[Opening Task input section]

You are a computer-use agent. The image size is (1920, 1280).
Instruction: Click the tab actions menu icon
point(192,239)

[Closing Task input section]
[Opening Task input section]

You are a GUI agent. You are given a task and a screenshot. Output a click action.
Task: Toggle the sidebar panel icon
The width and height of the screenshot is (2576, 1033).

[Closing Task input section]
[Opening Task input section]

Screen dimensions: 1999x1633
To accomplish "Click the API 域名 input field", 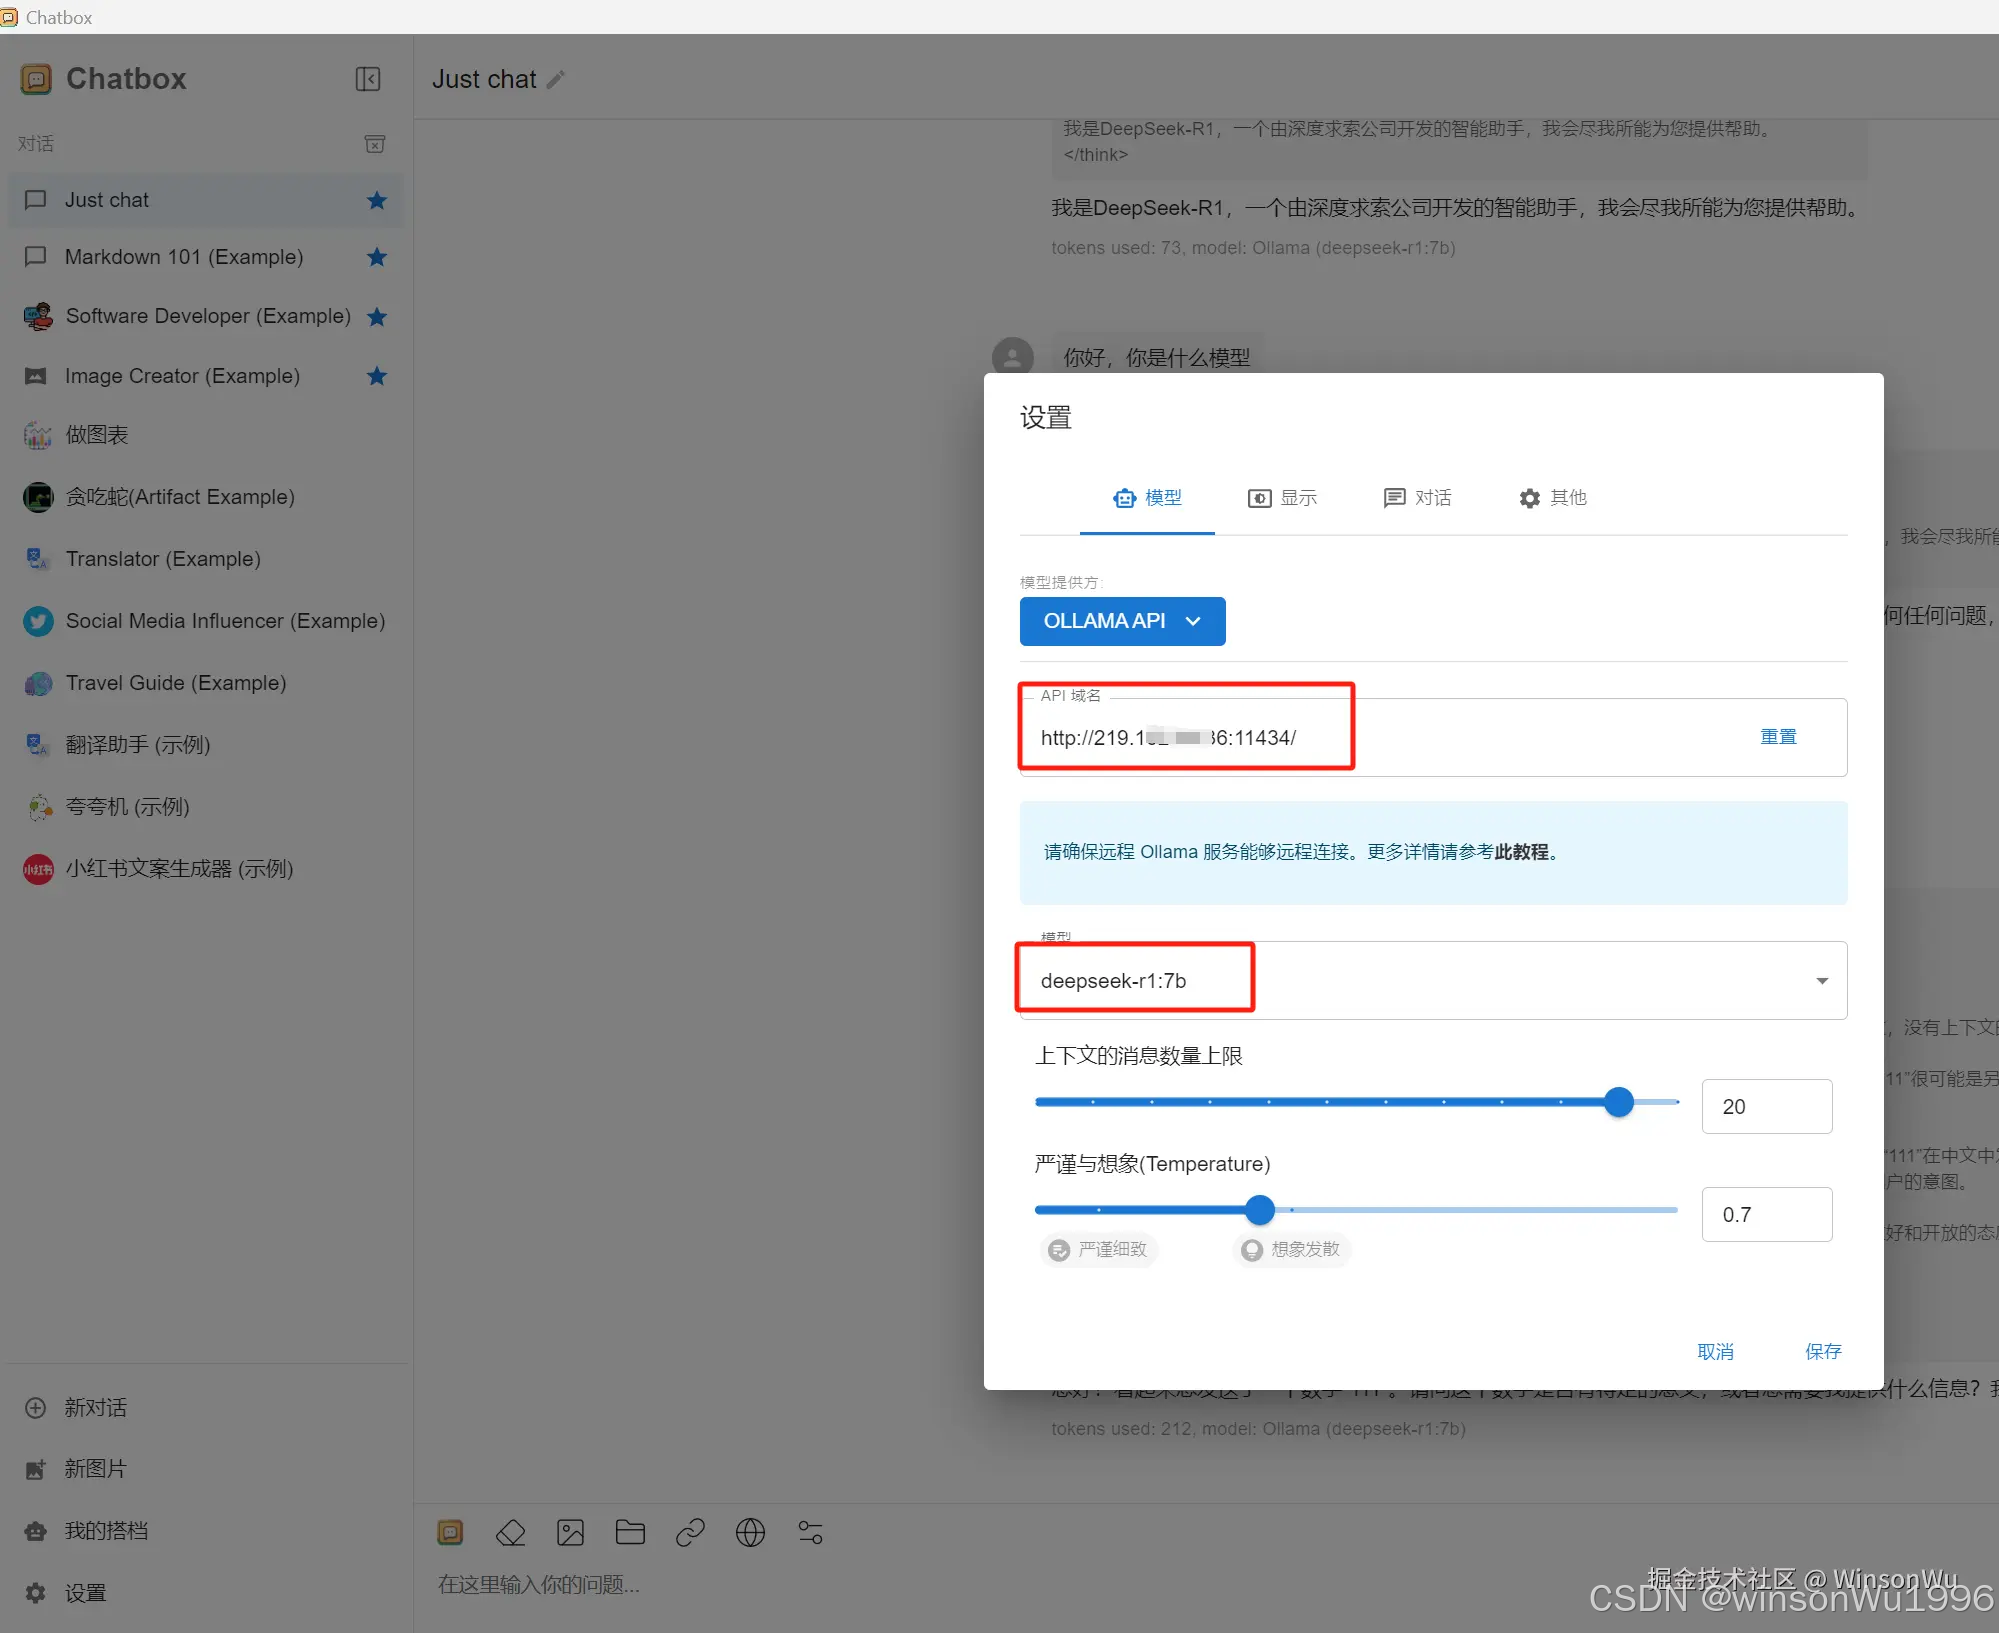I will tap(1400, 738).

[Closing Task input section]

Assignment | Count each line of the listing above that holds the string "agent", and state that count without anything added.

Task answer | 2